*Exercise input*:
>>>>
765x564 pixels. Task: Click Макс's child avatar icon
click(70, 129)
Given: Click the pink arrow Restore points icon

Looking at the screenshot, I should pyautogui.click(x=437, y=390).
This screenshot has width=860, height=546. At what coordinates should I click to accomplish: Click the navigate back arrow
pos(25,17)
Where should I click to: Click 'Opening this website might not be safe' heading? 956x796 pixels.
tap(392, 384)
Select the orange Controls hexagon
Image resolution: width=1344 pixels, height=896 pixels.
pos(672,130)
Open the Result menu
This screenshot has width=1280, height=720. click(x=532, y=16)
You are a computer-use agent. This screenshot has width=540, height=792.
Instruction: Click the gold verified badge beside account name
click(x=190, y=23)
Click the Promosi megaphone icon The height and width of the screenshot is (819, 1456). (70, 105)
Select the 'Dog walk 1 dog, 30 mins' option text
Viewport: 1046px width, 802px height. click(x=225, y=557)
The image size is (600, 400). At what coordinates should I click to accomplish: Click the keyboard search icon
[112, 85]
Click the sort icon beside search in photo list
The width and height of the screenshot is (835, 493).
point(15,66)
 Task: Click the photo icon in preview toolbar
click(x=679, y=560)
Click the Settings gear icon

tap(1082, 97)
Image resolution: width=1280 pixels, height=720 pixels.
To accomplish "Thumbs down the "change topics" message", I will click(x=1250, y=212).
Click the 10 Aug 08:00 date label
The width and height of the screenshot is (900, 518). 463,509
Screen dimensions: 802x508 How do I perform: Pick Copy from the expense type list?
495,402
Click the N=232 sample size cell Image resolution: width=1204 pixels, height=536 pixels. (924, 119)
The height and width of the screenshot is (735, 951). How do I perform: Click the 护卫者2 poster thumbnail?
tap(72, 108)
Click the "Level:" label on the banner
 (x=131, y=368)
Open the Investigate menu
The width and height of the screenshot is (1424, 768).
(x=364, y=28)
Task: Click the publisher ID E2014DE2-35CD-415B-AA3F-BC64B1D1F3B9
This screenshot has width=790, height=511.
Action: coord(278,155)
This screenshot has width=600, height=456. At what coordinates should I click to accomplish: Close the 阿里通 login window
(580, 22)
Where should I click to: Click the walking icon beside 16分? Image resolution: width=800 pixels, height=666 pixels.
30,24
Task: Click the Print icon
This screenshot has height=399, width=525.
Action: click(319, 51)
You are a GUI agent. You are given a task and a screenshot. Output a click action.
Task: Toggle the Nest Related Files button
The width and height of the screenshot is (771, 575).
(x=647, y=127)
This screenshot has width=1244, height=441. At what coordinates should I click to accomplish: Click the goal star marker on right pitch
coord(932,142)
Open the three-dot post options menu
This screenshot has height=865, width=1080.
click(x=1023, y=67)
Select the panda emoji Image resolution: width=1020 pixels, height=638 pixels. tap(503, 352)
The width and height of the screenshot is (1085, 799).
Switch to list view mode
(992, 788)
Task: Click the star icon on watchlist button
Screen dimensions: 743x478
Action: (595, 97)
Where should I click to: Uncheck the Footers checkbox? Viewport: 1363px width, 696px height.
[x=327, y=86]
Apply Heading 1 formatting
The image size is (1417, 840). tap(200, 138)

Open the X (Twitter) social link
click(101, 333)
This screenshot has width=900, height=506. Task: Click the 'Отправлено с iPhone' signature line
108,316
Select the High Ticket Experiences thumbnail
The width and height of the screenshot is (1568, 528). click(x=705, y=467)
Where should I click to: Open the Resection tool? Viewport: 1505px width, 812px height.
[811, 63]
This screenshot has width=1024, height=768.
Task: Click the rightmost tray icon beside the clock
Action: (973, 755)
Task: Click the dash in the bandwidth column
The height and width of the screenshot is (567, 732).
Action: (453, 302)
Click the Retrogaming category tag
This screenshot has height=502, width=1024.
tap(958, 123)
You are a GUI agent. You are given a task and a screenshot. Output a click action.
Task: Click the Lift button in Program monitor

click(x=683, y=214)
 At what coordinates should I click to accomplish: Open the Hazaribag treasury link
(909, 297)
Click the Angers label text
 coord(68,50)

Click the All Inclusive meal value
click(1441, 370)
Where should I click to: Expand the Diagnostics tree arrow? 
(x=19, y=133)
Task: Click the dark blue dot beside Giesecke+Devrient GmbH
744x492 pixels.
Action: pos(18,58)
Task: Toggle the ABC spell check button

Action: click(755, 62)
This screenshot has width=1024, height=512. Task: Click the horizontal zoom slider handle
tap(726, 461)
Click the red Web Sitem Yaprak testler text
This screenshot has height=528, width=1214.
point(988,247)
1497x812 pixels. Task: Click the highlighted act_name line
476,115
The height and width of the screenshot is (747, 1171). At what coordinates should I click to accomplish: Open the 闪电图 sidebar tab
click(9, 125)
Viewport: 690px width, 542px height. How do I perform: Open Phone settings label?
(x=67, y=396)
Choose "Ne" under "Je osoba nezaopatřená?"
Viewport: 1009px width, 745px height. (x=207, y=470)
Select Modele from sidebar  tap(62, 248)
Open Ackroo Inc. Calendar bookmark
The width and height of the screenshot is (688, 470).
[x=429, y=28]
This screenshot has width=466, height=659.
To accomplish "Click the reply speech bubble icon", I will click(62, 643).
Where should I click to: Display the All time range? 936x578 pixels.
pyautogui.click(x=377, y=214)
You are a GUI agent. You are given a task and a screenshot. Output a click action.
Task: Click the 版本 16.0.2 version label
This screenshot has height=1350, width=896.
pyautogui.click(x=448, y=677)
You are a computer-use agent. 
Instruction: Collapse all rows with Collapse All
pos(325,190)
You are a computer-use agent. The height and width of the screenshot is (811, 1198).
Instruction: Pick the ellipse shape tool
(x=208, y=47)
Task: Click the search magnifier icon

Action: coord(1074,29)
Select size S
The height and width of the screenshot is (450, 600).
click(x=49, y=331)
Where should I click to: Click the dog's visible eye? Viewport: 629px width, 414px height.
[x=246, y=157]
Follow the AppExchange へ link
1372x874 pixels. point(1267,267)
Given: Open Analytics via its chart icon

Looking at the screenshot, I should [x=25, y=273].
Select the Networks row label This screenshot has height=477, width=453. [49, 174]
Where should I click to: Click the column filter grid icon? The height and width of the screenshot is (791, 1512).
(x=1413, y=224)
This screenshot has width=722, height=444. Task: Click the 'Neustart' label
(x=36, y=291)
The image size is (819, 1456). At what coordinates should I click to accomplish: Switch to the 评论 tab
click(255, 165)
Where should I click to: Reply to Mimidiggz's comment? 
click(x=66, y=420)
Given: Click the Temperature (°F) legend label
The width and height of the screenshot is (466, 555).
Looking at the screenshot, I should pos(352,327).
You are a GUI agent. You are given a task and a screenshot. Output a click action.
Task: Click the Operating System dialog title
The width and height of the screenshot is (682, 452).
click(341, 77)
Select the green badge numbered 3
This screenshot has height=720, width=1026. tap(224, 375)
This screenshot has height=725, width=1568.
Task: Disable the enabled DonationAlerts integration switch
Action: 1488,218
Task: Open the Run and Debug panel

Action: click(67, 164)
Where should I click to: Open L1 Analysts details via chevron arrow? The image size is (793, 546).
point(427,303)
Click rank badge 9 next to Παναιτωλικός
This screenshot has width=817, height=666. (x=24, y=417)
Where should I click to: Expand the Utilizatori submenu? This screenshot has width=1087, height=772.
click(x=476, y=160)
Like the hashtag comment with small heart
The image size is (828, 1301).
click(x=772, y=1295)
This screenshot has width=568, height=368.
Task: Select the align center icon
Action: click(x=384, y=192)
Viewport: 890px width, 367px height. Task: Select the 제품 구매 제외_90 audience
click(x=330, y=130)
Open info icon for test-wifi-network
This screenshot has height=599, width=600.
<<<<
Word for word, restate the lines of the data above that fall between the line holding "Where should I click to: Click 'Opening" and the line holding "You are a computer-use agent. This", inclusive, and no other lines.

Where should I click to: Click 'Opening this website might not be safe' heading? 956x796 pixels.
tap(392, 384)
Select the orange Controls hexagon
Image resolution: width=1344 pixels, height=896 pixels.
pos(672,130)
Open the Result menu
This screenshot has width=1280, height=720. click(x=532, y=16)
You are a computer-use agent. This screenshot has width=540, height=792.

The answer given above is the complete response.